The Disinheriting of the Promise Land to Inherit the World? . . . “Wait what?!” June 18, 2014

When Paul said “Inheriting the world” (Rom 4:13) did he universalize the Abrahamic blessing? Yes and no.

I have read and heard commentators (e.g. Tom Wright – but many more) who think that Paul’s statement in Romans 4:13 means that the Land promise to Israel has been universalized to the exclusion of the concrete promise to biblical Israel:

It was not through the law that Abraham and his offspring received the promise that he would be heir of the world, but through the righteousness that comes by faith.

Did Paul universalize the Land Promise?
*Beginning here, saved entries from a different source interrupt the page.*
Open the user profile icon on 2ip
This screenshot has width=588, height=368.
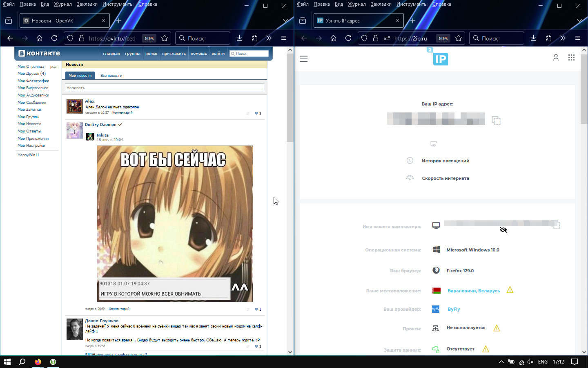point(556,58)
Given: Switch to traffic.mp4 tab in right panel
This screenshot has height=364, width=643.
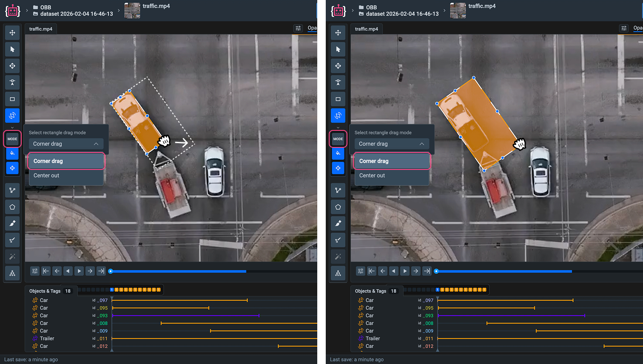Looking at the screenshot, I should click(x=366, y=29).
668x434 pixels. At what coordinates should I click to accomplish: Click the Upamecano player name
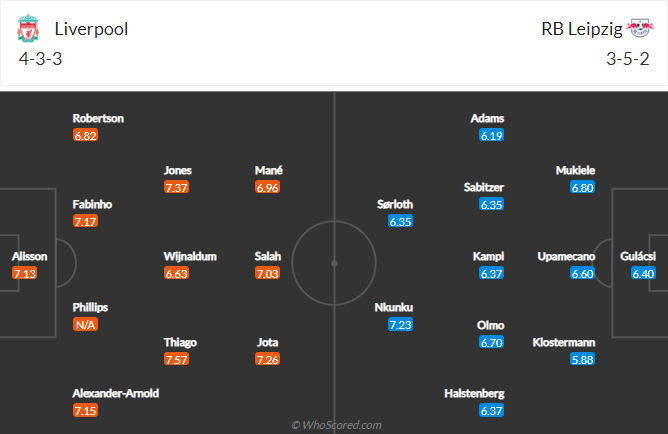click(x=566, y=256)
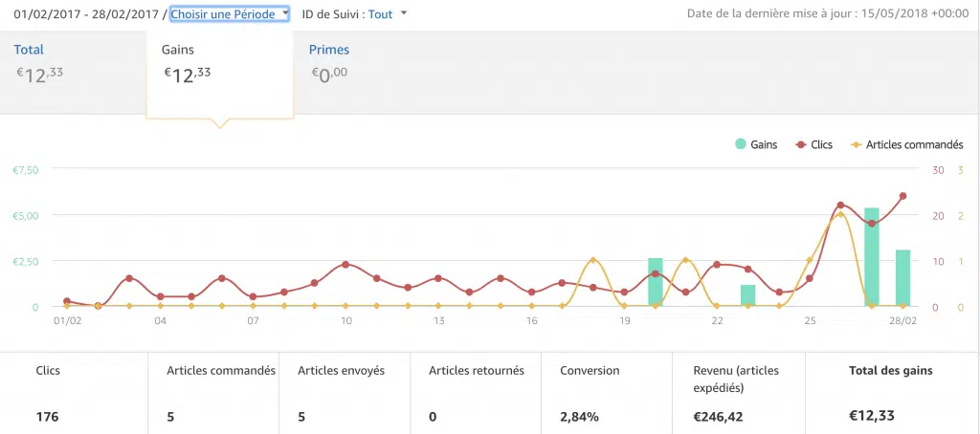Select the Clics data point on 28/02

pyautogui.click(x=902, y=196)
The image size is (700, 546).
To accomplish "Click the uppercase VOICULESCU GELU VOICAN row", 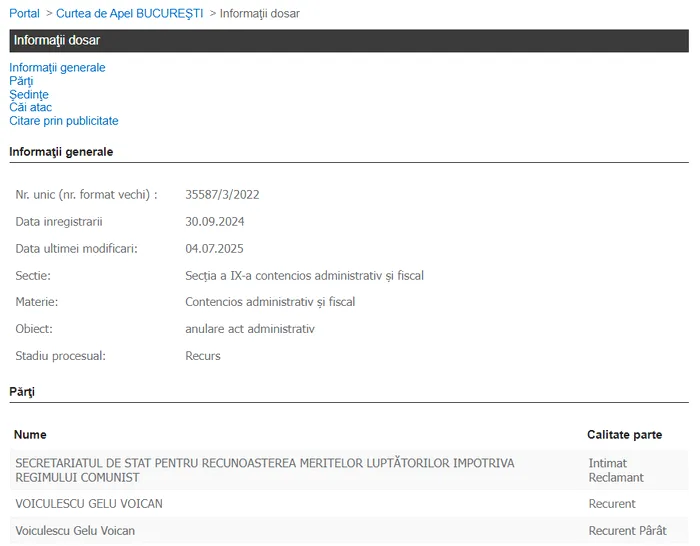I will coord(88,503).
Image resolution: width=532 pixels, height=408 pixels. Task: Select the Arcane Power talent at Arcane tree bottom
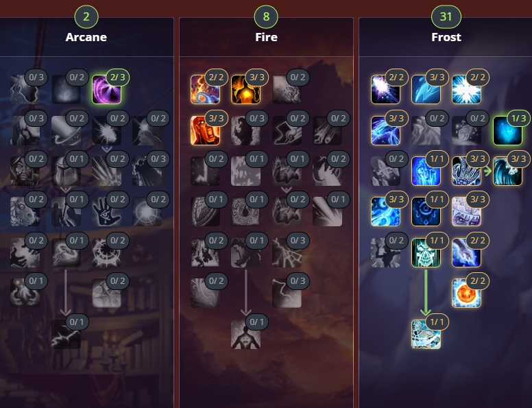pos(66,334)
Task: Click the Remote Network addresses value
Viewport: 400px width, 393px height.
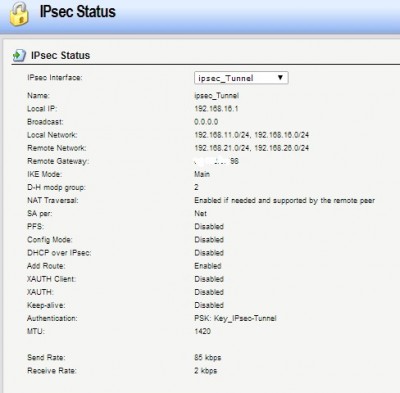Action: click(252, 148)
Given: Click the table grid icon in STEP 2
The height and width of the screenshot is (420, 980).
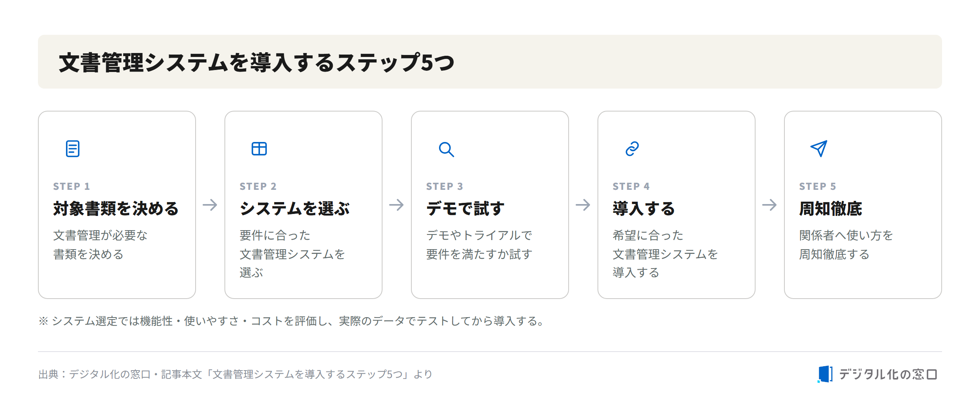Looking at the screenshot, I should tap(259, 149).
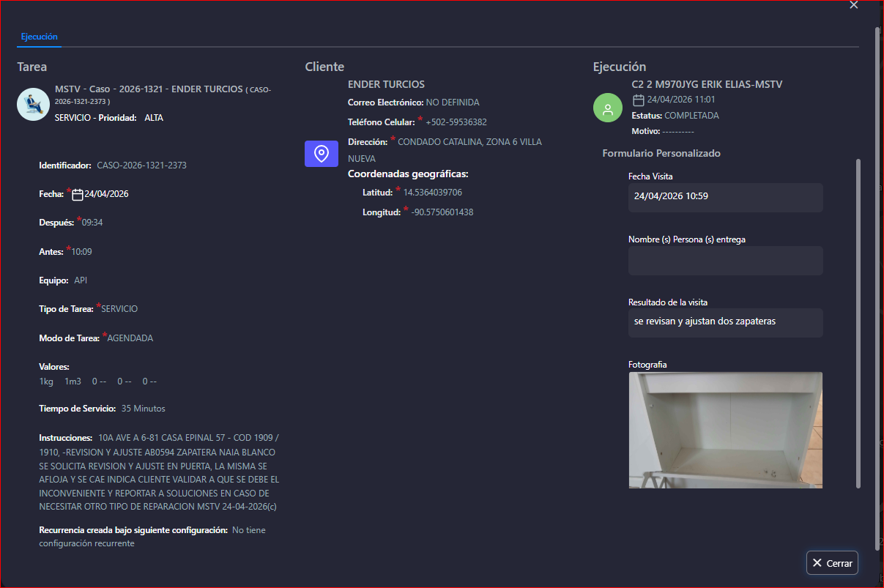Click the task avatar icon beside MSTV case
The height and width of the screenshot is (588, 884).
tap(33, 104)
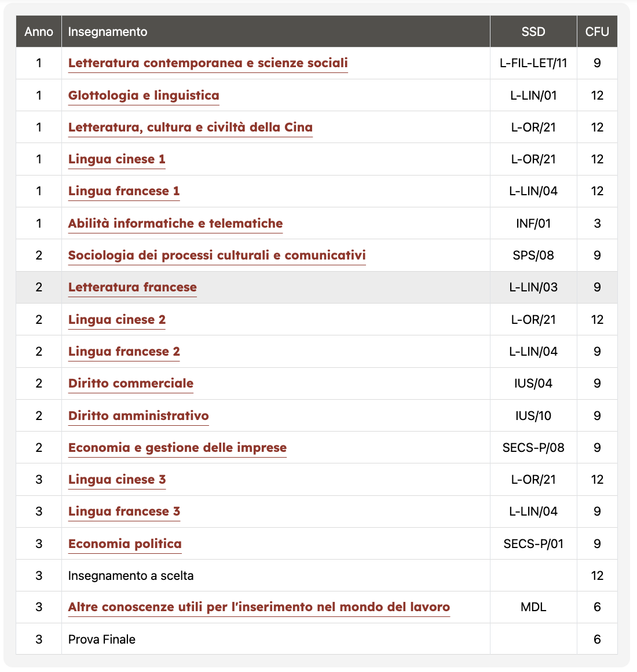Open Letteratura contemporanea e scienze sociali link
Viewport: 637px width, 672px height.
click(208, 63)
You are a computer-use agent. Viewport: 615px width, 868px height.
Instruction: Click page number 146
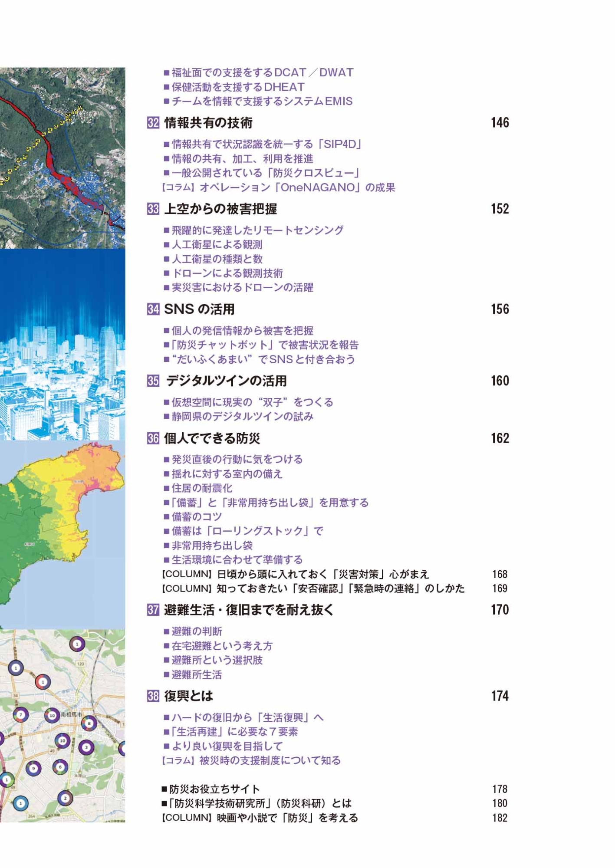pos(500,123)
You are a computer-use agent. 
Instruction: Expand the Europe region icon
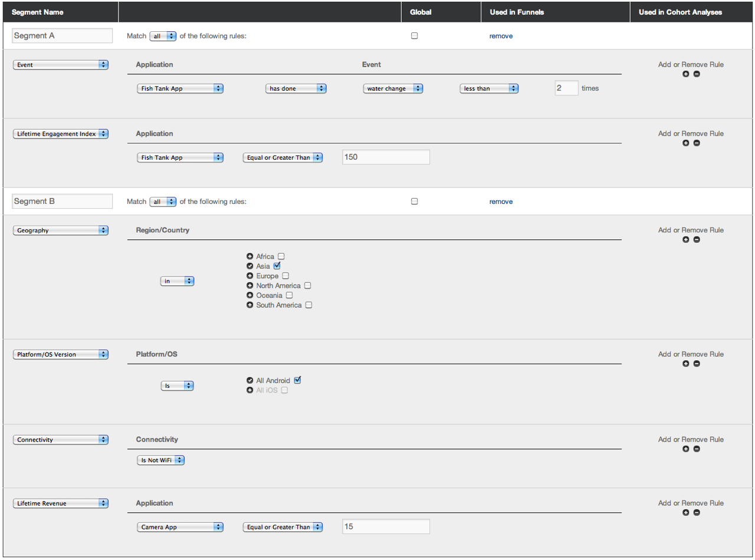[250, 276]
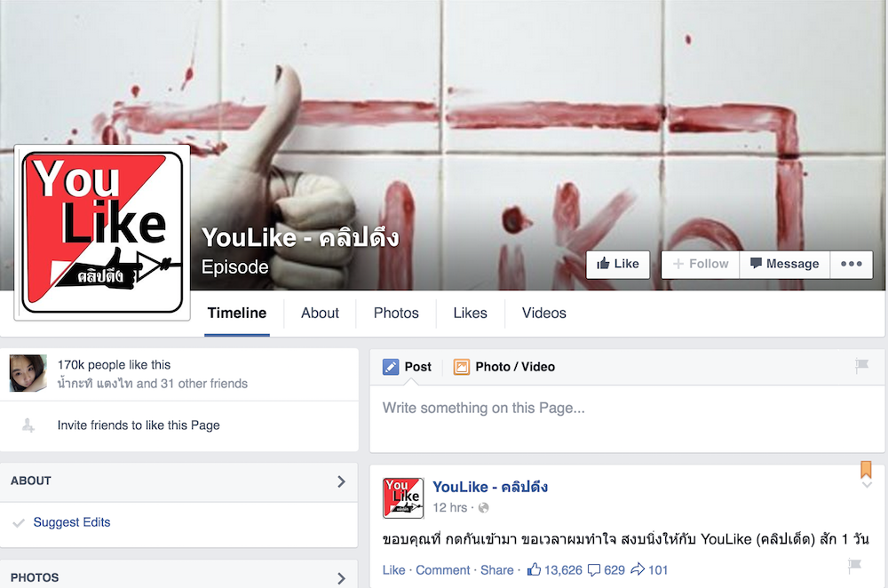Click the pencil Post icon in composer

pos(391,367)
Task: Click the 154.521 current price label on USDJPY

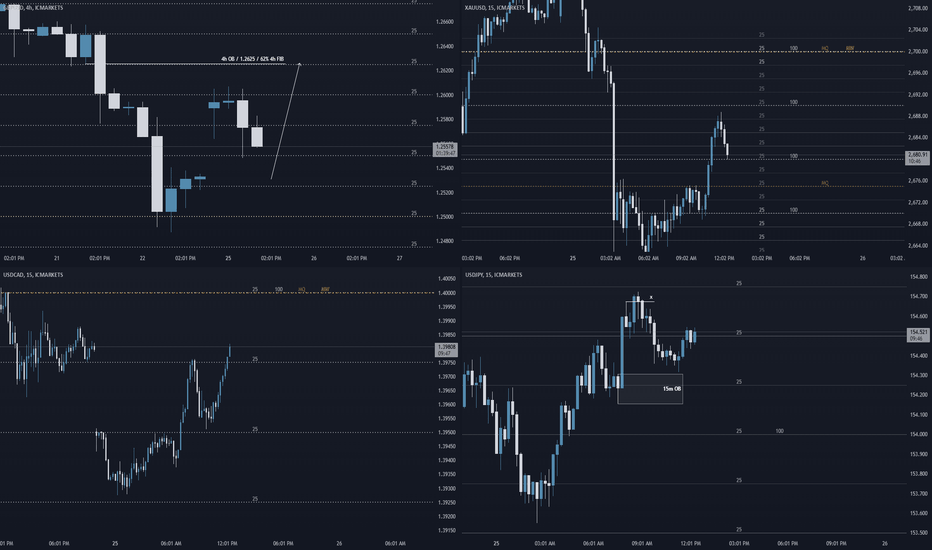Action: tap(918, 335)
No, if by that you mean he revised the promise. Paul was not the first or the only Jew to think in universal ways about the promise. Consider this text from Ben Sira 44:21:

Therefore, the Lord certified for Abraham  with a solemn pledge that he would bless nations through his descendants, that he would make him increase like the dust of the earth, exalt his descendants like the stars, and give them an inheritance from sea to sea  and from the river to the end of the earth.

Indeed a number of Second Temple Jewish writers thought universally about the Arahamic promise as Ben Sira. I think this had to do with the conflation of Davidic and Abrahamic traditions. That is, the universal imagination related to the Davidic promise meant the expansion of the Abrahamic promise to include all the realm of David’s kingdom, which would come to include “sea to sea” (Psa 72) .

But what is not necessary, and indeed should not be we concluded  from this, is that the writer of Ben Sira or the Jewish Paul for that matter had revised the Land promise to the degree that it no longer had a concrete reference to Eretz Israel. Certainly Ben Sira in his universalization of the Abrahamic promise did not also mean to say that the redemption of Eretz Israel was no longer part of the eschatological intentions of God.